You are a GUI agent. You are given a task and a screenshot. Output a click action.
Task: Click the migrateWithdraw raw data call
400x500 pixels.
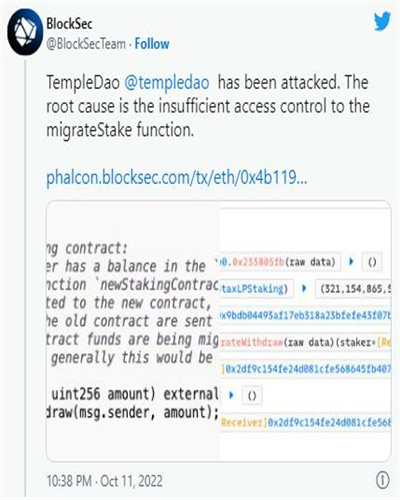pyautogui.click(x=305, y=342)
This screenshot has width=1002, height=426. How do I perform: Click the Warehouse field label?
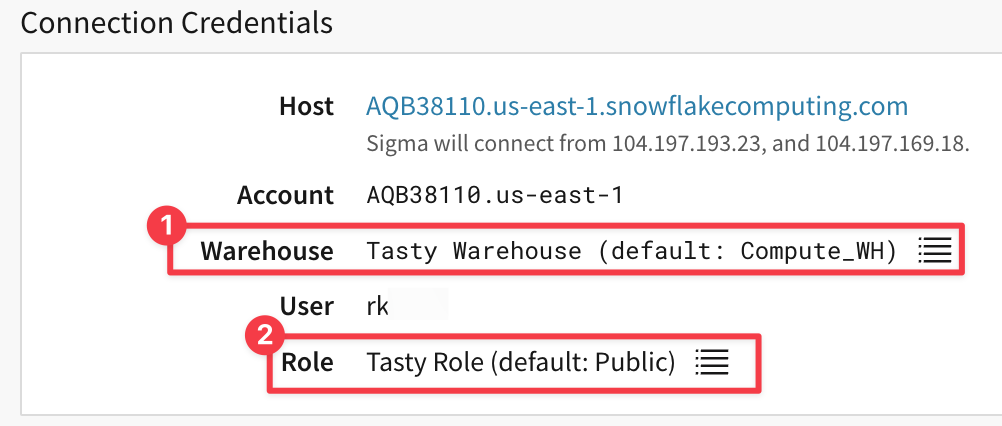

----

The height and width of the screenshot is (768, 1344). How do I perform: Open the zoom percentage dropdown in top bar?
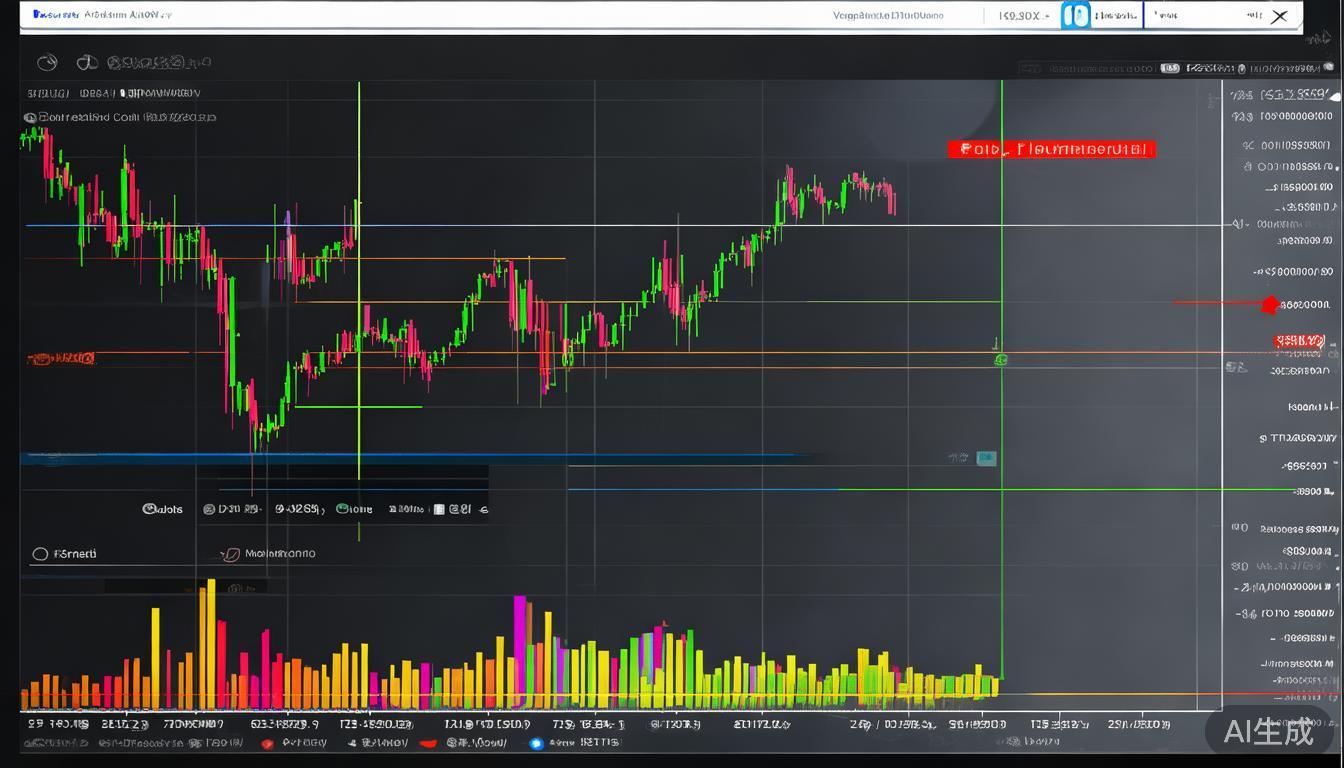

----

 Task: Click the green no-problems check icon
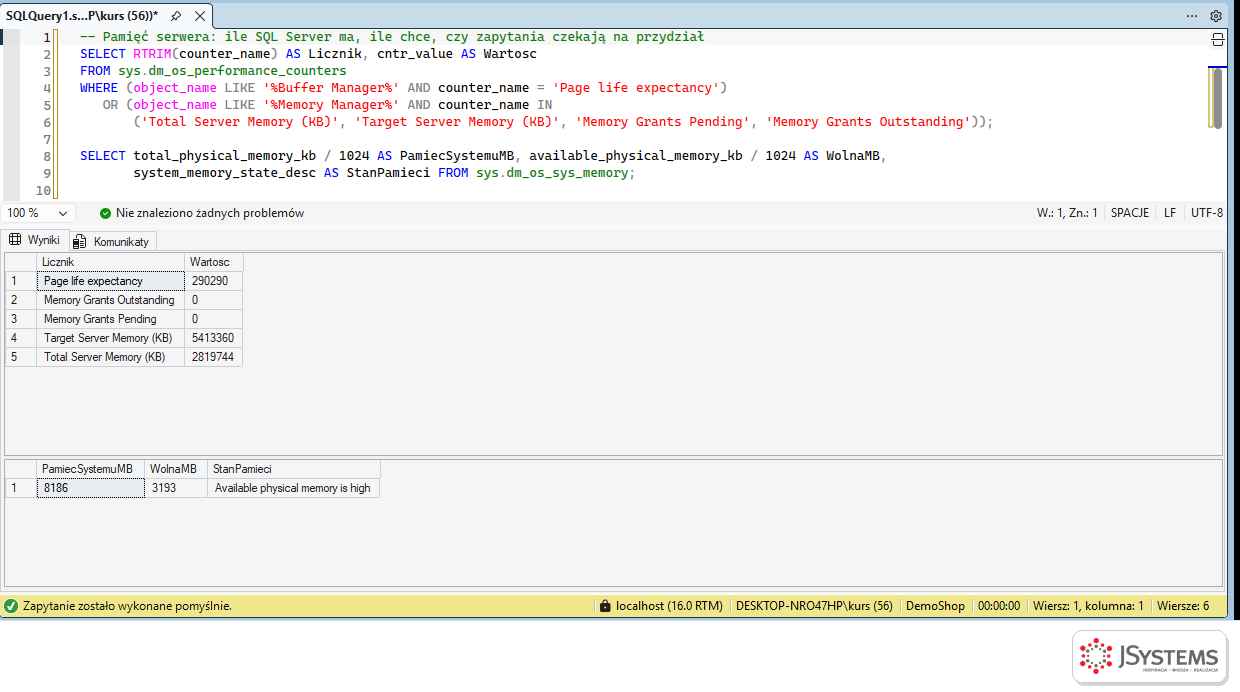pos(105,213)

----

Return, from the entries, each line that holds "width".

## RESULT FOR THIS EXERCISE
This screenshot has width=1002, height=426. How do I perform: Click the Warehouse field label?
The height and width of the screenshot is (768, 1344). How do I perform: Open the zoom percentage dropdown in top bar?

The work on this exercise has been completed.